Bethlehem Village

Young shepherds at Hebron Baptist Church’s annual Bethlehem Village.

“A Savior is born! a Savior is born!” Cries of young shepherds, running toward a stable where a brilliant star is shining down over a newborn baby boy cradled in a manger, set the scene for Hebron Baptist Church’s annual Bethlehem Village. 

Nestled in the foothills of Afton, a highly dedicated group of volunteers is transporting delighted spectators back to the 1st century with one of the longest running Christmas productions in our area. The Bethlehem Project originated in the late 1990s when Hebron’s then-pastor, Jim Ailor, decided to recreate the historic city for people to come and experience it firsthand. The first years of Bethlehem, the village was set up in the church parking lot. Later, it was moved in the back of the parsonage. The entire village had to be taken down after each season was over and stored in a large trailer on site. In 2004, the decision was made to erect a permanent location next to the church to make it easier to get ready for each December’s opening.

No room at the Inn

After a several years’ hiatus because of the Covid-19 virus, the village will be once again welcoming visitors to the site of Jesus’s birthplace and the miracle that took place there. Far away from the tinseled trees and crowded shopping malls that most commonly usher in the Christmas holiday season, this is a family event no one should miss.
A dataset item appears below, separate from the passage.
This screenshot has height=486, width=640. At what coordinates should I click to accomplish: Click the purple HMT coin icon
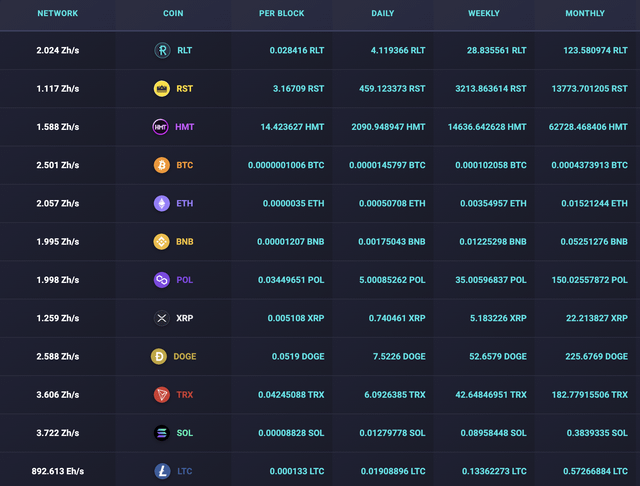pyautogui.click(x=161, y=127)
Imagine stepping back in time as you enter the gates of Bethlehem of Judea. The Roman emperor has issued an order that a census be taken throughout the empire and every citizen must register. On a cold winter’s night, you travel the ancient streets illuminated by torchlight, wandering deeper into the heart of the village where imposing Roman soldiers patrol the crowd. Wise men, shepherds, angels, and townspeople in period dress are among the many passersby. There is an olive press and a working bread shop with bread baked in a woodfired oven. Shopkeepers of that time period explain their vocations; a blacksmith, basket maker, musicians, and volunteers at a marketplace displaying typical foods of Biblical times are willing to answer any questions visitors may have. Live animals such a camels, donkeys, goats and chickens only add to the authenticity of the village. But the main reason people come back year after year is to witness the miracle of Jesus’s birth and what that birth has meant to mankind down through the ages.

A blacksmith at his forge

This ambitious production blends together a dazzling array of authentic construction, costumes, and character roles to form the basis of the Christmas story. Along with members of Hebron, other community churches as well as local residents donate their time and talents to make the Bethlehem Village a quiet, sacred alternative to the busy, commercialized Christmas holiday of today. Spokespersons for the project encourage those living in the area as well as visitors to come out and participate in an event that truly captures the heart of the season. It is an effort to build and strengthen community ties and reach out to those seeking to know more about the love of Jesus Christ and establishing a personal relationship with the living God.

Jesus is born

Perhaps one of the most differentiating aspects of Hebron’s live nativity is that visitors won’t spot Jesus right away. Much like the individual search for the Savior, one has to seek to find Him.

This year the event runs from Friday, December 15, from 6 to 9 p.m., Saturday, December 16 and Sunday, December 17 from 5 to 9 p.m. Admission is free, but donations are welcomed. Ample parking is available. Hebron Baptist Church is located at 66 Tanbark Drive in Afton, just off of Route 151. This year, bring your family to Bethlehem. It’s easy to find… just follow the brilliant star in the night sky!